PASSAGE PROVIDED:
──────────────────────────────
Having a larger heap space will mean that Neo4j can handle larger transactions and more concurrent transactions. A large heap space will also make Neo4j run faster since it means Neo4j can fit a larger portion of the graph in its caches, meaning that the nodes and relationships your application uses frequently are always available quickly. The default heap size for a 32bit JVM is 64MB (and 30% larger for 64bit), which is too small for most real applications.

Neo4j works fine with the default stack space configuration, but if your application implements some recursive behavior it is a good idea to increment the stack size. Note that the stack size is shared for all threads, so if you application is running a lot of concurrent threads it is a good idea to increase the stack size.

  • The heap size is set by specifying the -Xmx???m parameter to hotspot, where ??? is the heap size in megabytes.
    Default heap size is 64MB for 32bit JVMs, 30% larger (appr. 83MB) for 64bit JVMs.
  • The stack size is set by specifying the -Xss???m parameter to hotspot, where ??? is the stack size in megabytes.
    Default stack size is 512kB for 32bit JVMs on Solaris, 320kB for 32bit JVMs on Linux (and Windows), and 1024kB for 64bit JVMs.

When running Neo4j on Windows the size of the memory-mapped nioneo configurations need to be added to the heap size parameter. On Linux and Unix-systems memory mapped IO is not included in the heap size.

Most modern CPUs implement a Non-Uniform Memory Access (NUMA) architecture, where different parts of the memory have different access speeds. Suns Hotspot JVM is able to allocate objects with awareness of the NUMA structure as of version 1.6.0 update 18. When enabled this can give up to 40% performance improvements. To enabled the NUMA awareness, specify the -XX:+UseNUMA parameter.

[edit] Guidelines for heap size

This table is a guideline for how much memory to assign to various parts of the system for a web application using Neo4j, running on server hardware with mechanical disks.

Number of primitives RAM size Heap configuration Reserved RAM for the OS Memory mapping configuration
10M 2GB 512MB the rest 100-512MB
100M 8GB+ 1-4GB 1-2GB the rest
1B+ 16GB-32GB+ 4GB+ 1-2GB the rest

With a Solid State Drive the heap settings can be configured lower since disk access isn't as expensive, thus making caching less important and memory-mapping more important.
──────────────────────────────
Stored items from a collection
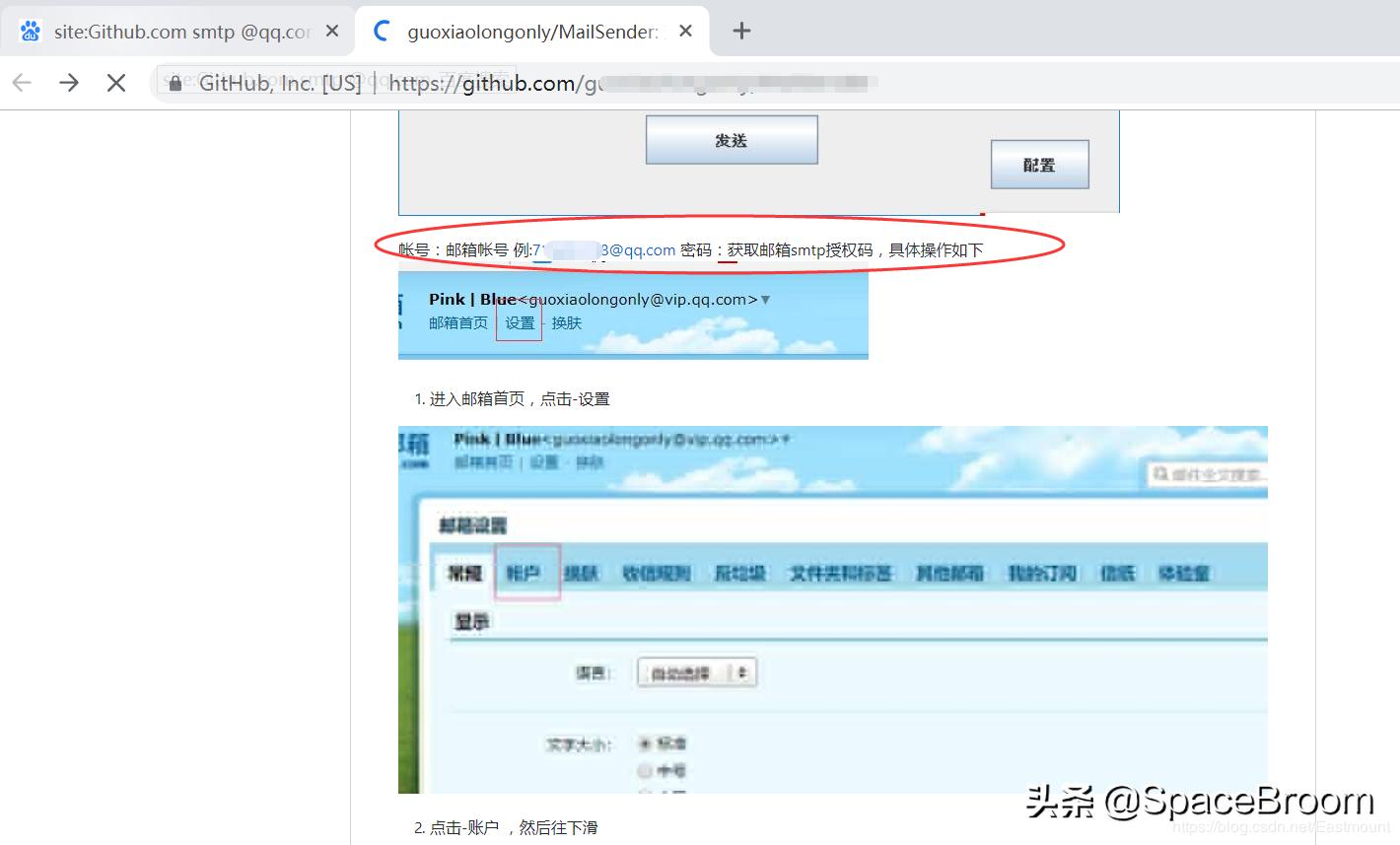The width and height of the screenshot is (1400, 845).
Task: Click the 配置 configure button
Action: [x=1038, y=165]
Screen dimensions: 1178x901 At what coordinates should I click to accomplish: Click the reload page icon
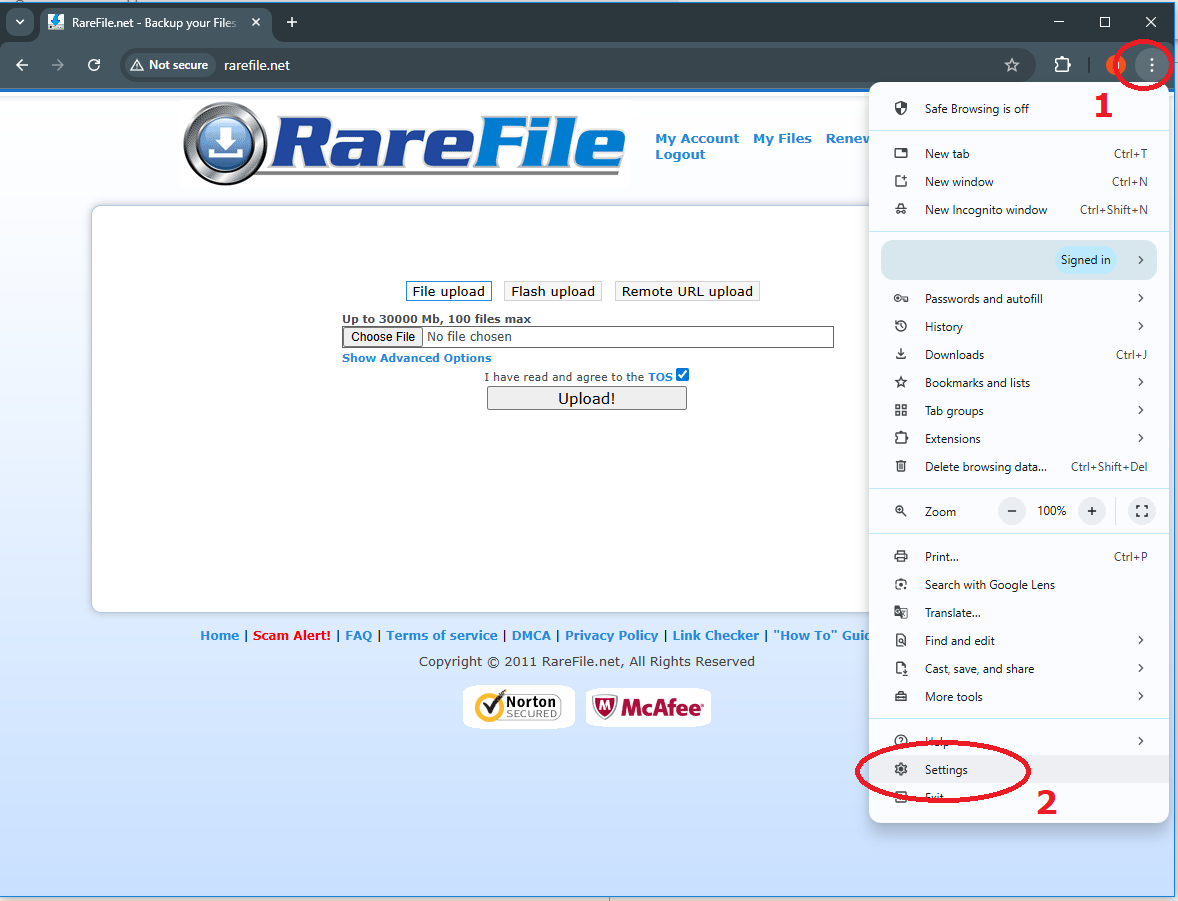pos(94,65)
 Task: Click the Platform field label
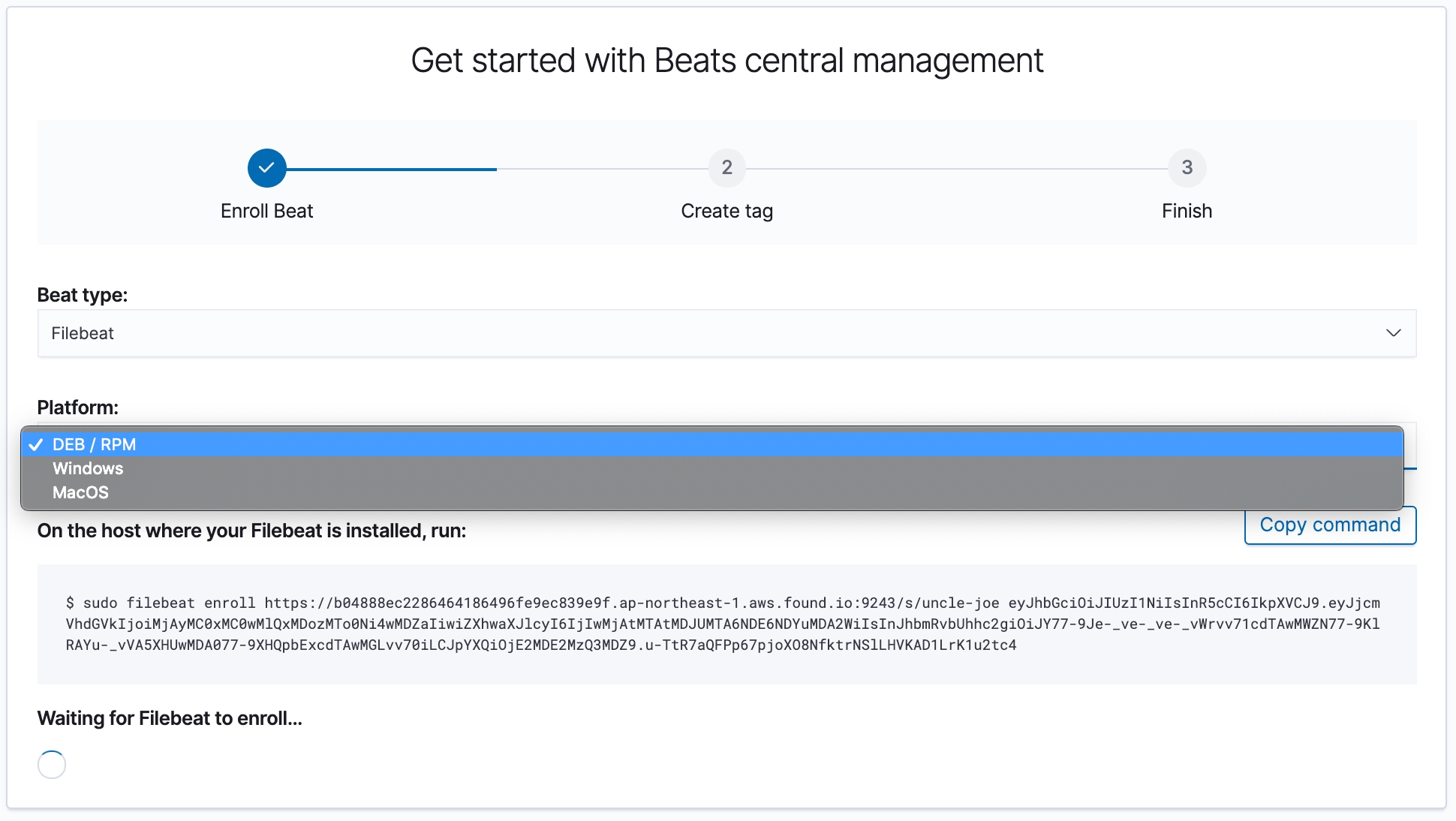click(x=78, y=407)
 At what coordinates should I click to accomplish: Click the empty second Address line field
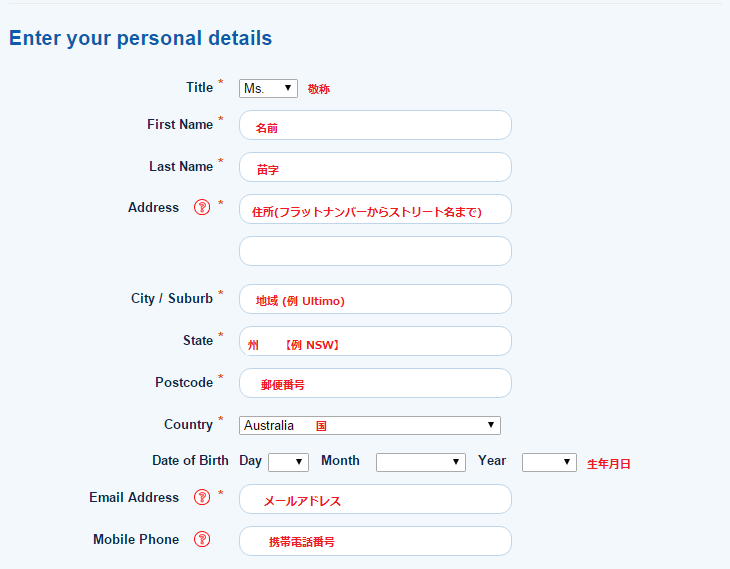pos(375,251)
──────────────────────────────
Can you carry on the passage about Neo4j memory and JVM settings from its last sentence?

[edit] Selecting VM mode

A JVM generally has two execution modes, client mode and server mode. On computers with 64-bit processors there are also modes for executing the JVM in 32-bit mode and 64-bit mode. Selecting VM modes is done by specifying command line parameters, -client for client mode, -server for server mode, -d32 for 32-bit mode, and -d64 for 64-bit mode. The mode modifying command line arguments must be the first arguments specified to the java command, since they modify the behavior of the entire VM and thus the interpretation of all the other parameters. We recommend always executing Neo4j applications in a server mode JVM.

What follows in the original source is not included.